Sure, you may say, some people sit for high stakes tests while drunk or high. Chelsea Handler famously admits to taking her SATs on acid, and things turned out very well for her. Then again, she didn’t even go to college.
In fact, I couldn’t find any evidence of beneficial outcomes of controlled substance use during standardized testing. Even vaunted study drugs and cognitive enhancers hurt rather than help test performance. Non-prescription use of prescription drugs like Modafinil or Adderall impairs focus, motivation, and creativity. Predictably, the potential boost to academic productivity study drugs are expected to deliver for non-prescribed students is also a myth, with their undesirable long-term negative effects on academics often accompanied by mood swings, sleep disorders, anxiety, paranoia, and more.

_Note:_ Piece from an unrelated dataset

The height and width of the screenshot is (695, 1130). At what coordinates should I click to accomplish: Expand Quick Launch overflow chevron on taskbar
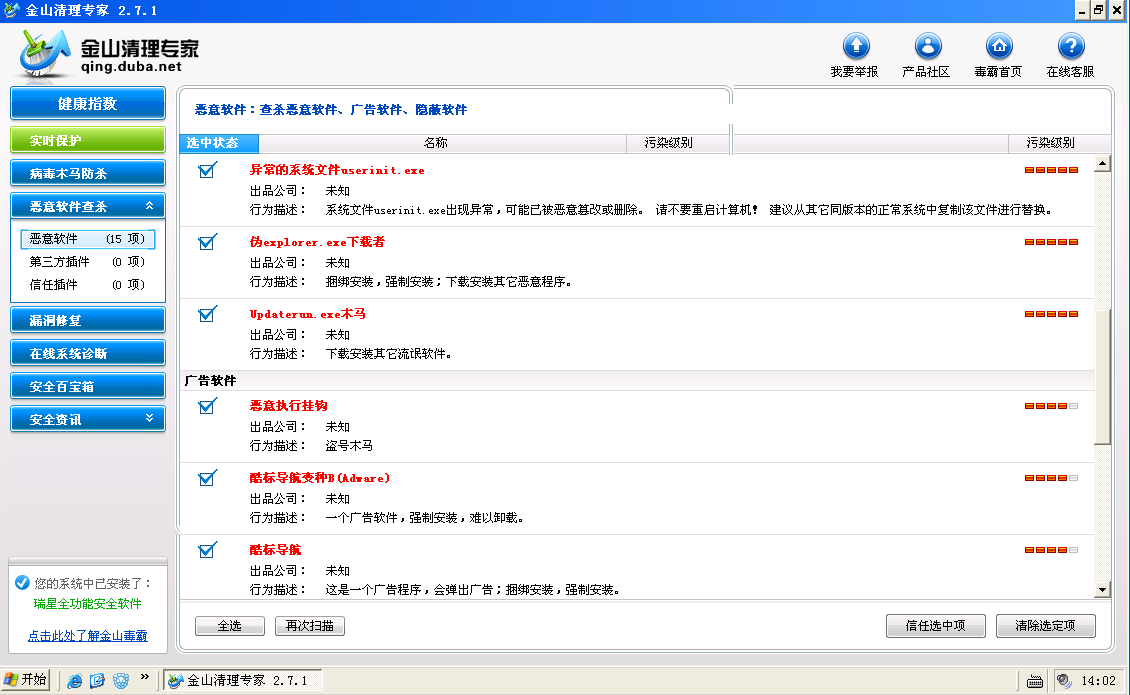coord(144,677)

Even worse, even using controlled substances like alcohol or marijuana in the days before big tests can wreck performance, according to Dr. Ginny Schwartz at St. Lawrence University.
“Getting intoxicated can have a negative impact on cognitive functions (concentration, memory, attention) for 48 hours… Although most people take for granted that alcohol impairs memory of events that occur during intoxication, alcohol consumption has further-reaching effects on memory and learning ability.
“Marijuana has the same impact on sleep that alcohol has, throwing off the sleep cycle and impacting how a person feels for at least two additional days. Marijuana suppresses neuronal activity in the hippocampus, resulting in problems with attention, memory, and concentration… Marijuana significantly increases heart rate, weakens the heart muscle, and affects blood pressure–the increase in heart rate can be a concern for someone already dealing with anxiety ( and particularly panic).”
The enduring influence of drugs on teens’ brains and bodies appears to at least correlate not just with worse test score but with lower grades in general. Data from the 2015 National Youth Risk Behavior Survey (YRBS) show that students with higher academic grades are less likely to engage in drug use.
So, in summary, no matter how funny or inspired the idea sounds, taking tests drunk, high, sloshed, stoned, ripped, buzzed, tweaked, or tripping is always a bad idea. Students should always take medications as prescribed by their medical professionals, of course, but abstain from everything and anything else in the controlled substance category at least three days before a big test.